# Colubrids > Hognose >  New to hogs.. hotspot temp?

## liv

Hi there, 

So I'm most likely getting a juvenile hognose this weekend, but am having a bit of trouble finding a consensus in care sheets on what the hotspot should be. I've seen 83 all the way to 91. I would keep it in my python rack, but if it needs a lower temperature than the ~90 that it's set to, I can easily rewire it to get whatever it needs (I have a whole empty shelf). 

Thanks!

----------


## SRMD

Here are some care sheets:
http://www.bennettreptiles.com/hognosecare.shtm
lhttp://www.thehognosesnake.co.uk/hog...care_sheet.htm
http://www.hognoses.co.uk/?page_id=82

But i am sure 88-91 is a good hot spot but i am no expert  :Smile:

----------


## liv

One of those sheets says 82-85, the other two say 90-94. I'll take your word on 90, saves me the trouble of rewiring  :Razz:

----------


## SRMD

if 2 say the same thing and one says different i would go with the two but i am no expert on hogs.

----------


## KMG

I have mine in a 10 gallon tank with a Zoo Med double dome light overhead. I have 40w bulbs and a thick Eco-Earth substrate. My tank has an ambient temp of 77 to 80, and has surface temps on the substrate at 82. She then has rocks and branches that get to 87 at the warmest. I will see mine come out and crawl around but I have never seen her basking on a hot spot. Most of the time she is buried, tunneling around in the Eco-Earth, the temp is the substrate is around 72 to 77 depending on which end she is on.

----------


## Stewart_Reptiles

This is what I would recommend you to follow http://www.bennettreptiles.com/hognosecare.shtml, just remember like any other snakes once you gain experience nothing stops you from experimenting and see what work best for your animals and yourself.

----------


## KMG

I know many people use paper substrate. I think for most situations they are fine, just not for a burrowing critter. Yes it is more of a pain to find them when they are buried but I believe it offers a more natural way of life for them. I like to watch my snakes act as close to how they would in the wild a possible. I would highly recommend a substrate they can burrow in. That's why I use the Eco-Earth. Its a dirt like feel without being dirt.

----------


## liv

Deborah, I think I'm going to follow that care sheet over the others, thanks for the recommendation! 
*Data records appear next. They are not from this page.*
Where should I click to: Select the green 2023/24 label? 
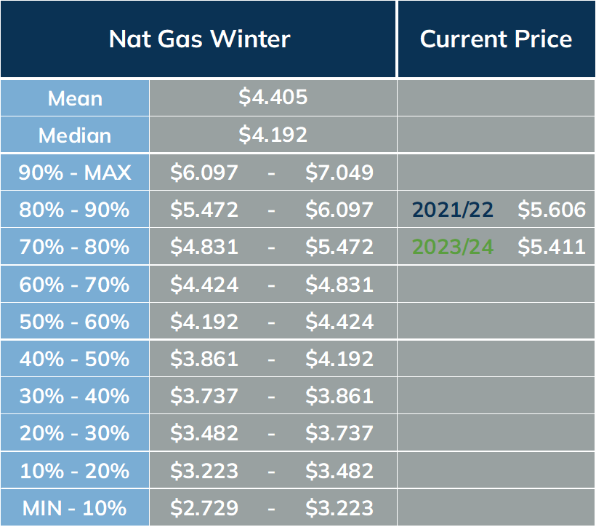pyautogui.click(x=453, y=247)

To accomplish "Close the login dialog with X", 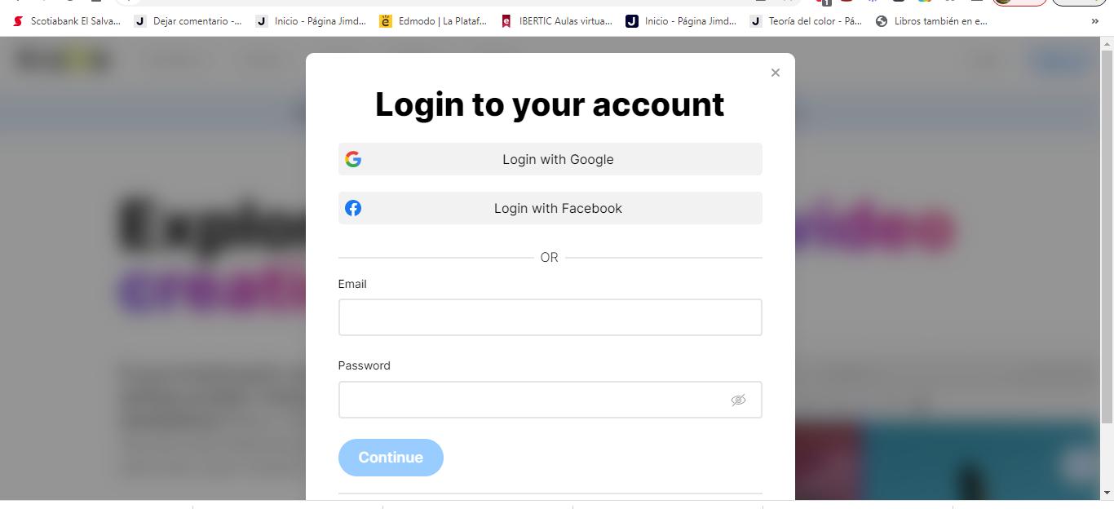I will coord(775,73).
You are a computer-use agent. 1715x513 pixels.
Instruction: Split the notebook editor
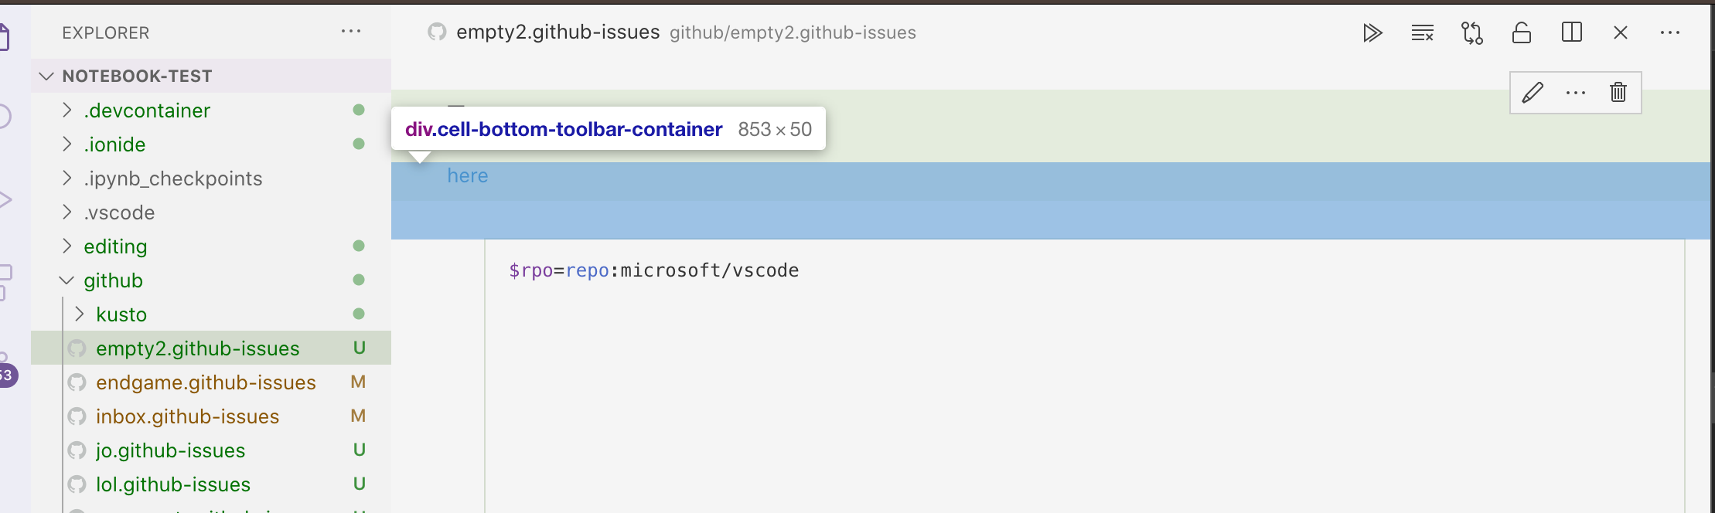1572,33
KMG, I plan on using aspen bedding. I agree that I want this little guy to be able to dig around a bit. 

I'm so excited now! I was hoping to find an albino, but I'm finding it really hard to find _any_ in my area, let alone any morphs. I guess I'll save a few bucks and pick up a normal  :Very Happy:

----------


## Royal Hijinx

My boy stopped eating until I bumped his hot spot to 90.
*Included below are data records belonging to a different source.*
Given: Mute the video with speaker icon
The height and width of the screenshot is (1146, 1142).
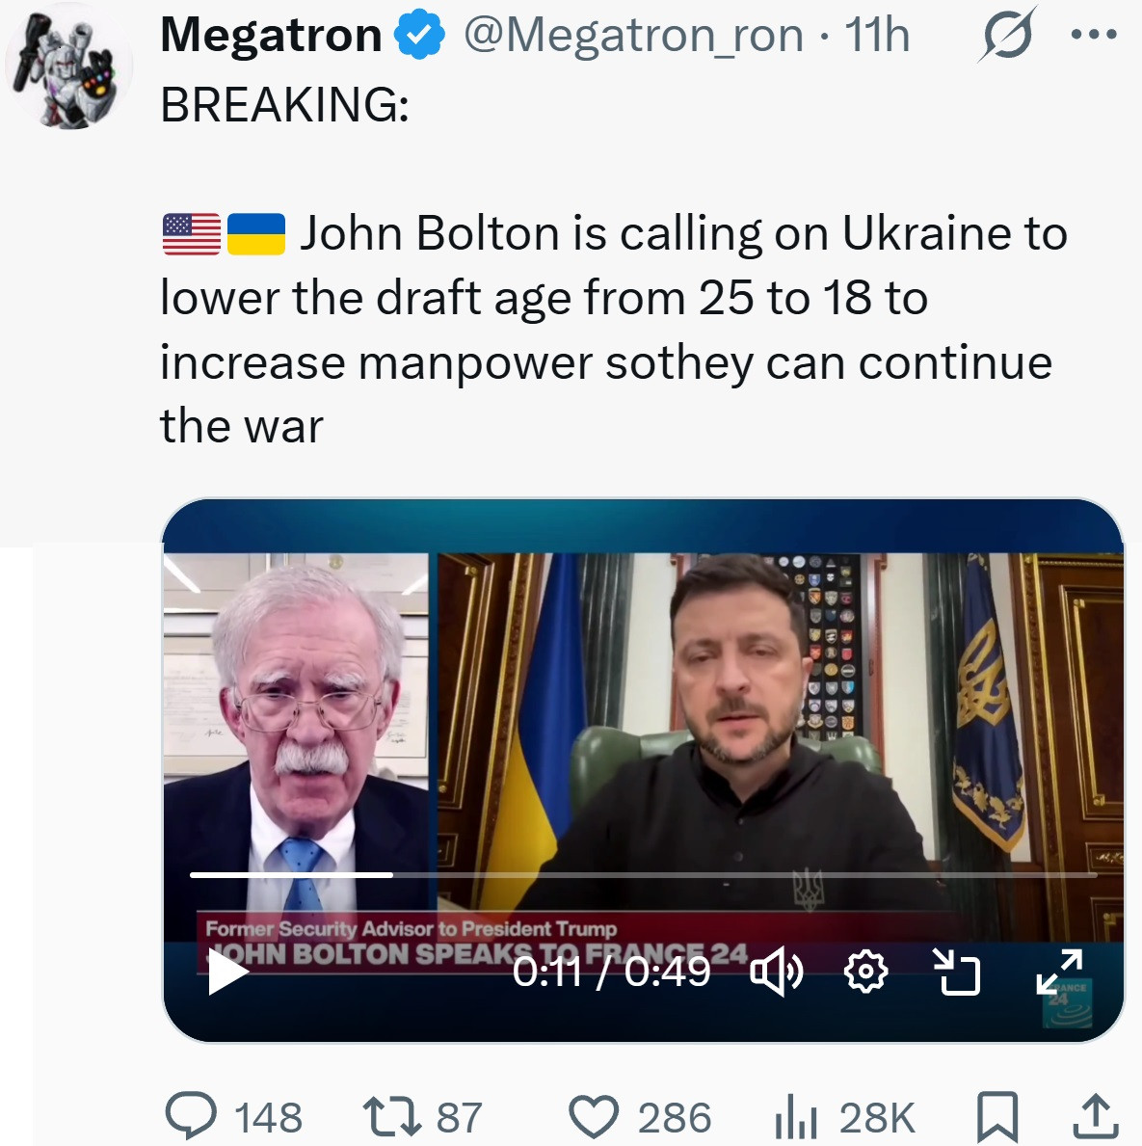Looking at the screenshot, I should [x=776, y=971].
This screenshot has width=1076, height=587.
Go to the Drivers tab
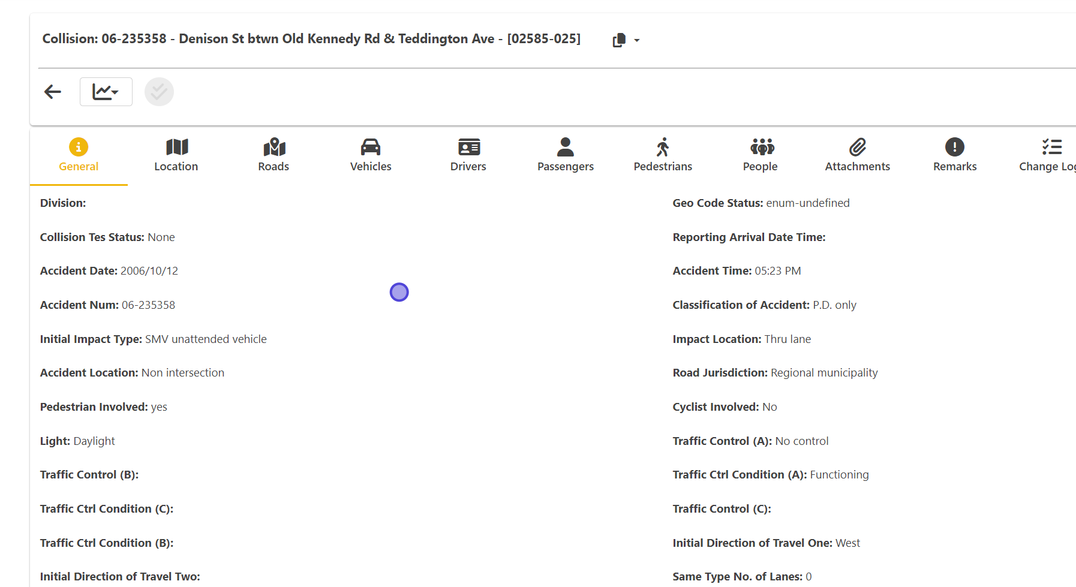(x=468, y=155)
I use Sani Chips and he digs little tunnels.

----------


## Quantum Constrictors

> Deborah, I think I'm going to follow that care sheet over the others, thanks for the recommendation! 
> 
> KMG, I plan on using aspen bedding. I agree that I want this little guy to be able to dig around a bit. 
> 
> I'm so excited now! I was hoping to find an albino, but I'm finding it really hard to find _any_ in my area, let alone any morphs. I guess I'll save a few bucks and pick up a normal


You know the reptile zoo named Reptilia right by wonderland in Vaughn i think it is?


Anyways they have albino hogs there. But they are $900.

----------


## Royal Hijinx

This is my basic set up for my Hoggie

----------


## liv

> You know the reptile zoo named Reptilia right by wonderland in Vaughn i think it is?
> 
> 
> Anyways they have albino hogs there. But they are $900.
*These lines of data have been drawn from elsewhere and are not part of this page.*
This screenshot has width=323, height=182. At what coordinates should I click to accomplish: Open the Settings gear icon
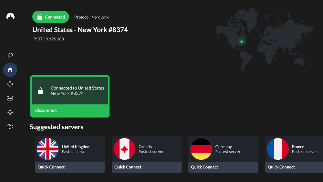point(10,126)
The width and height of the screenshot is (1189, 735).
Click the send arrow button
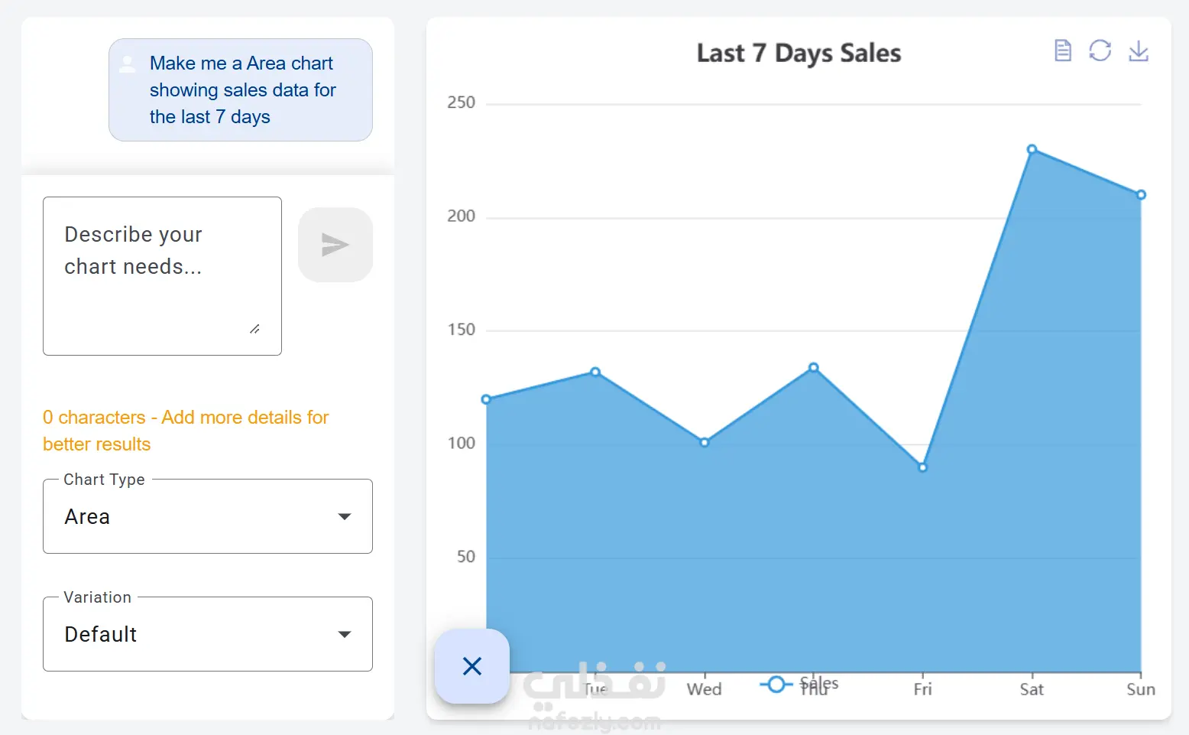tap(335, 245)
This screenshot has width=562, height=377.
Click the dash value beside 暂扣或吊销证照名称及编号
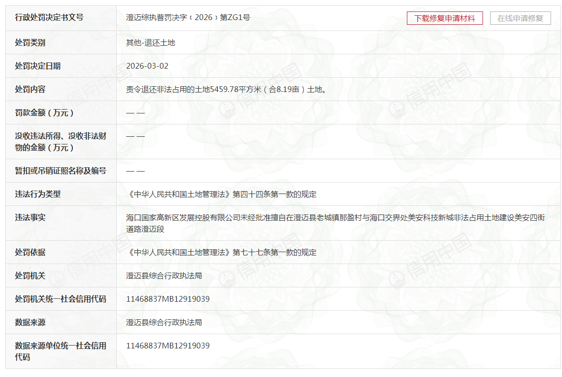point(135,171)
Wow, that much? I saw them somewhere a few weeks ago for around $300. Maybe it was a random ridiculous deal or a scam. It was the only price I could find for them though so I thought that was the range I was looking at  :Razz: 

- - - Updated - - -




> This is my basic set up for my Hoggie


Awesome, thanks!  :Good Job:

----------


## KMG

This place is near me down in Texas. I know you would have to pay shipping but they have a large selection of albinos for much less than $800.

http://extremehogs.com/Available.html

----------


## liv

That's where I saw the prices that I referenced above. I really can't believe there is such a huge price gap between Canada and the States  :Surprised:  I wish I could order from there, but getting it over the border would cost triple what the snake does  :Tears:

----------


## Simple Man

It sounds like you have it about right. I keep them really dry in aspen with their waterbowl just barely a quarter inch of water in there. I have 80 ambient and 92 hot spot. This keeps them eating every 3-4 days. My female has doubled in size since I got her and the male is getting huge. Good luck!

Regards,

B

----------


## mainbutter

Don't forget, western hoggies live as far south as Texas and as far north as Canada.

They burrow and hibernate in winter, but still experience ridiculously cold temperatures.

Last summer in Minnesota, we had multiple +100F days.

The fact of the matter is that these snakes will THRIVE if you keep them away from extremes.  Multiple care sheets having (relatively large) disparity between recommended hot spots is a testament to the tolerant nature of western hoggie husbandry.

I set my rack hot spot at 89*F.

----------


## TheWinWizard

90 for the hotspot is fine.

----------


## geckobabies

I keep my hotspot at 90 and the cool end in the low 80s.  It keeps them feeding well and growing and helps keeps juvenile males from going off feed during the winter months, although not always.

----------


## A2reptiles

Hi Liv,

I keep my hogs in my BP rack set at 90 hot spot with aspen bedding and no problems.

----------